September proved to be another great month for home sales.
Overall, the monthly volume did decrease from August, but many in the real estate community were expecting the seasonal drop.
The numbers to watch are the same month last year and the year-to-date comparisons, which continue to outperform last year’s data.
Here is some interesting data from a good friend who has been tracking the new home markets for several decades.
Edsel Charles, of MarketGraphics Research Group Inc., has been providing new home market research information for builders, developers, banks, city governments and others for more than 20 years.
According to the data, 11 counties have experienced amazing changes.
In June 2008, 1,290 subdivisions were under development.
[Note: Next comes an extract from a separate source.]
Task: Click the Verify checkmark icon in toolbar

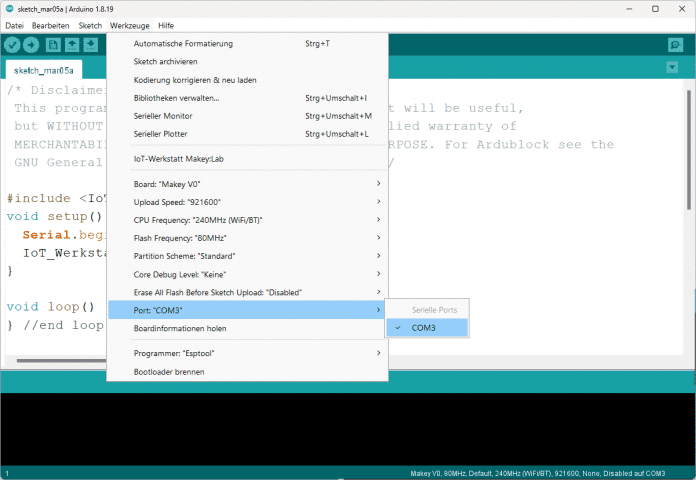Action: pos(12,45)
Four years later, there are only 871 subdivisions underway.
In June 2008, there were 36,320 lots, and as of the same quarter this year, it had fallen to 21,516.
From June to the end of 2017, more than 36,000 lots will most likely be used.
So, at an estimated 2.2 lots per acre, more than 211 acres per month must be developed in order to keep up with demand.
Many in the real estate industry feel that within about eight months the reasonably good sites will be substantially gone.
This could result in a lot crisis, which could become evident in the amount of plots in the pipeline, as well as a lack of developers and investors.
Edsel goes on to say that from May of this year to next, the real estate market could likely see an increase of up to 8 percent in the prices of new homes.
What does all of this mean for the average homebuyer or seller?
As the lot supply shrinks, the cost to homebuilders will rise, which in turn, will cause the prices of new homes to also increase.
As the quantity of new homes decreases, more buyers who would have purchased new homes will have to buy existing houses.
This shift in the market will cause existing home prices to also rise.
By the time this lot shortage occurs, the economy will have already improved.
With many new jobs and the foreclosure rate in decline, financing will eventually loosen.
Hopefully, Americans will not forget the lessons learned during the most recent housing crisis, and all of the stakeholders involved will still proceed with more caution when developing, building and financing homes.
The good news is the market is improving, and industry leaders are already discussing how to manage supply shortages and price increases.
It beats the discussions of the past four years, so everyone still has reason to be optimistic about the future of the real estate market.